Problem details
Wherever "computer" occurs in the entries, copy the line that holds it.

Dataset entries
"""

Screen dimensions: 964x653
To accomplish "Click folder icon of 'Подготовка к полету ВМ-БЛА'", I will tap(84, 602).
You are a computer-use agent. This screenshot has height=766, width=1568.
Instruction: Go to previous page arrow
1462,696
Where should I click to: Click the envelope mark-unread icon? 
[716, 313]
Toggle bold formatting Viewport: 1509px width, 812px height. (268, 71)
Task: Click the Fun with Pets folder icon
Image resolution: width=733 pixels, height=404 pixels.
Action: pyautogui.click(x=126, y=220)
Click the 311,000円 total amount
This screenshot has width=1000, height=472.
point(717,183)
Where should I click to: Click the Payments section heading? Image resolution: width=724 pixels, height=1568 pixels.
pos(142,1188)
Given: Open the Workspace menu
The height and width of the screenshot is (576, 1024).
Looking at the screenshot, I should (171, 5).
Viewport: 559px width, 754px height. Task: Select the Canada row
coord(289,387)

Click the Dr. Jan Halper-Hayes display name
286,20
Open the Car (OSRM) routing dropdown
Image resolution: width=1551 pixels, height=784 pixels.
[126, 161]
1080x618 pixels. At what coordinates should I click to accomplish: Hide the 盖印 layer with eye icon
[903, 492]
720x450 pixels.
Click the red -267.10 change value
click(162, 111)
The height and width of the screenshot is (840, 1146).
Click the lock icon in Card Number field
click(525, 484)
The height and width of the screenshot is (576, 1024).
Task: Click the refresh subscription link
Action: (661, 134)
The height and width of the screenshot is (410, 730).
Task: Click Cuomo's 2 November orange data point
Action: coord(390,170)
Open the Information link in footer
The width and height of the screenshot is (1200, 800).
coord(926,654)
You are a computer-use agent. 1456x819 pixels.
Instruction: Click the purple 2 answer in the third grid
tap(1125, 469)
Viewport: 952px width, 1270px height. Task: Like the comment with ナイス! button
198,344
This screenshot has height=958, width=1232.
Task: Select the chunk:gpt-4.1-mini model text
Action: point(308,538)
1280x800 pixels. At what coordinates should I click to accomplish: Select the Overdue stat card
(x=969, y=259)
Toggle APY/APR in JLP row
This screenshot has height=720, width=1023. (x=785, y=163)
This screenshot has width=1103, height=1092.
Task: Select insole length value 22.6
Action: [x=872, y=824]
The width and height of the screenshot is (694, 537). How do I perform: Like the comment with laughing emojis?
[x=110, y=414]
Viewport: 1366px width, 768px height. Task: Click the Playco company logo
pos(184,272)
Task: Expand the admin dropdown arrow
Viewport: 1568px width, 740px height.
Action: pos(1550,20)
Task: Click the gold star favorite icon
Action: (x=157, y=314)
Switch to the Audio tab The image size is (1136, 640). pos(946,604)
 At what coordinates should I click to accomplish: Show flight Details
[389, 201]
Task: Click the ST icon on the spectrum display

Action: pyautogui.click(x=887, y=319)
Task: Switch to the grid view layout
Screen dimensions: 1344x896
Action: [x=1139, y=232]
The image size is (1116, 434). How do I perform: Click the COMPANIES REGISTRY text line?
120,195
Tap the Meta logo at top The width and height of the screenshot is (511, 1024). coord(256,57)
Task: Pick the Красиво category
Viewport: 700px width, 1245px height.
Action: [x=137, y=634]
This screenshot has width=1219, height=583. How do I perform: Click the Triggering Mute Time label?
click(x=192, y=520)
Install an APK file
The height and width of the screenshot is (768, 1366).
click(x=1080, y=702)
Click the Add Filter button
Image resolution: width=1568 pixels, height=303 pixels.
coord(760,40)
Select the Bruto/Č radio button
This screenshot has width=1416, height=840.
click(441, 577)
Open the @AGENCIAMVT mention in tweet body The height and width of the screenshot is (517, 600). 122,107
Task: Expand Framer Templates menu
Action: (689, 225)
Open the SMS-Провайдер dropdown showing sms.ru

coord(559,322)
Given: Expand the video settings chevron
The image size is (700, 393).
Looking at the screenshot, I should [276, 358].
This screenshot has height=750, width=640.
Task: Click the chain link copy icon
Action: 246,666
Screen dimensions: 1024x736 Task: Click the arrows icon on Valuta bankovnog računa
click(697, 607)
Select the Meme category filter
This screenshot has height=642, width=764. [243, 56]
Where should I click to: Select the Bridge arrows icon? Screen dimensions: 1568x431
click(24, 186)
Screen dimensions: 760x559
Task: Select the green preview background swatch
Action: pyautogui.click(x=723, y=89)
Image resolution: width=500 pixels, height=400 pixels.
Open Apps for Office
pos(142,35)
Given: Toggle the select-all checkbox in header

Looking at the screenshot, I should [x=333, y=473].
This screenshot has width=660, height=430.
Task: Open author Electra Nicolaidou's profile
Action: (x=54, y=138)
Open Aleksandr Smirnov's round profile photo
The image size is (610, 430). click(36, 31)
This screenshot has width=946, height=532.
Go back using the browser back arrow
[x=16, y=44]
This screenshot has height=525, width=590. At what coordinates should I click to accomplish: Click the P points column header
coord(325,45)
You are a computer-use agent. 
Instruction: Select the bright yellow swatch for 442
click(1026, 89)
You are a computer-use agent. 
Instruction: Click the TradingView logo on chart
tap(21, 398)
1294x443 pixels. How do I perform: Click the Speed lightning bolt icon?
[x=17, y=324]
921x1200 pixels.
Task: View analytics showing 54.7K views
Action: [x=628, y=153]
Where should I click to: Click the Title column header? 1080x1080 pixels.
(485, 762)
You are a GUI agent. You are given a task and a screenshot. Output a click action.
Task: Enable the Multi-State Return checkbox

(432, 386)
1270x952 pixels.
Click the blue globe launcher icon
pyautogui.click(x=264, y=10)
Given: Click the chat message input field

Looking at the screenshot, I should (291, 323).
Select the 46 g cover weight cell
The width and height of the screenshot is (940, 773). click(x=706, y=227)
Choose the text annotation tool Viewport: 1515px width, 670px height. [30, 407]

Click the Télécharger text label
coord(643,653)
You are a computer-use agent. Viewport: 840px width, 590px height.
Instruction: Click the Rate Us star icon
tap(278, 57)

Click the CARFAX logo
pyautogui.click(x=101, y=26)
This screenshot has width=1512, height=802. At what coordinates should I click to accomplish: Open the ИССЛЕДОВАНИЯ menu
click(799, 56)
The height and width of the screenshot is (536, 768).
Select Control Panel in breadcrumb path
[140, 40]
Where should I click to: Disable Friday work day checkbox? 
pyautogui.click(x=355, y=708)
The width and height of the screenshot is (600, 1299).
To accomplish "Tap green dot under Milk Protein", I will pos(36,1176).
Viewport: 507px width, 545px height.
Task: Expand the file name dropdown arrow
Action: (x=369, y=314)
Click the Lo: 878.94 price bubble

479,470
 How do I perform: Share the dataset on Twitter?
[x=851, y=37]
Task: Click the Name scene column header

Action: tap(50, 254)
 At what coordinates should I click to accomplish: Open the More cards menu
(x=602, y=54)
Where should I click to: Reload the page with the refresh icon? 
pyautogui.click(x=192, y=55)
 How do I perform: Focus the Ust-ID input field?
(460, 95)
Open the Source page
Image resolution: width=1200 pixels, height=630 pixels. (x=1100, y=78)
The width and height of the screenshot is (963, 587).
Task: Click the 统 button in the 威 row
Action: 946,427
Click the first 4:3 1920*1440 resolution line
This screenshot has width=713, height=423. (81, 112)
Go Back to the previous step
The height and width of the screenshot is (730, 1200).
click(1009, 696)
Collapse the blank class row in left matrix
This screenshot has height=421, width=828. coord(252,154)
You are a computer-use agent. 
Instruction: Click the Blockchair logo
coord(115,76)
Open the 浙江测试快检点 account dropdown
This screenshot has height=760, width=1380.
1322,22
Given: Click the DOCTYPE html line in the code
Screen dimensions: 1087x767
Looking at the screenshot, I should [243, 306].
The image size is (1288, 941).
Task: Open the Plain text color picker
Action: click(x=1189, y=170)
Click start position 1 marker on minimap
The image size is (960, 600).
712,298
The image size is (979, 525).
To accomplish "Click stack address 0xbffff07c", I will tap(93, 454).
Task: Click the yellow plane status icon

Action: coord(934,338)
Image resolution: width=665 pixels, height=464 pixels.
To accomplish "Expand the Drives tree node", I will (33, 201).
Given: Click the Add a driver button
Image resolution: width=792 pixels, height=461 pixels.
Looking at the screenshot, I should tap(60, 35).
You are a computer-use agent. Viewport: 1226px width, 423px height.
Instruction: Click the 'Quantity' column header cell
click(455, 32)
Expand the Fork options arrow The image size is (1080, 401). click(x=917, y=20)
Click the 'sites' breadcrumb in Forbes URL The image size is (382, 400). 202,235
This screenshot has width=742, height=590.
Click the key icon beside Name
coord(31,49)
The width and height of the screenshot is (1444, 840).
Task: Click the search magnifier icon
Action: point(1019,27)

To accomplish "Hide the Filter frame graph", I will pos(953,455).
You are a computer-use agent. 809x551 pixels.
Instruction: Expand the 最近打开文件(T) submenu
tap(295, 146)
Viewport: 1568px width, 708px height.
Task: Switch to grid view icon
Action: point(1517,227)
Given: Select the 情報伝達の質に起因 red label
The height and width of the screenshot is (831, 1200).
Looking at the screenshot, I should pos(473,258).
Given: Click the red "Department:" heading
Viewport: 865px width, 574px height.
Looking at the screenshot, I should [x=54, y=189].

"""

Your response
You are a computer-use agent. This screenshot has height=766, width=1568.
You are a computer-use agent. 1456x819 pixels.
You are a computer-use agent. 
You are a computer-use agent. 
You are a computer-use agent. Viewport: 840px width, 590px height.
You are a computer-use agent. 
You are a computer-use agent. Viewport: 1226px width, 423px height.
You are a computer-use agent. 809x551 pixels.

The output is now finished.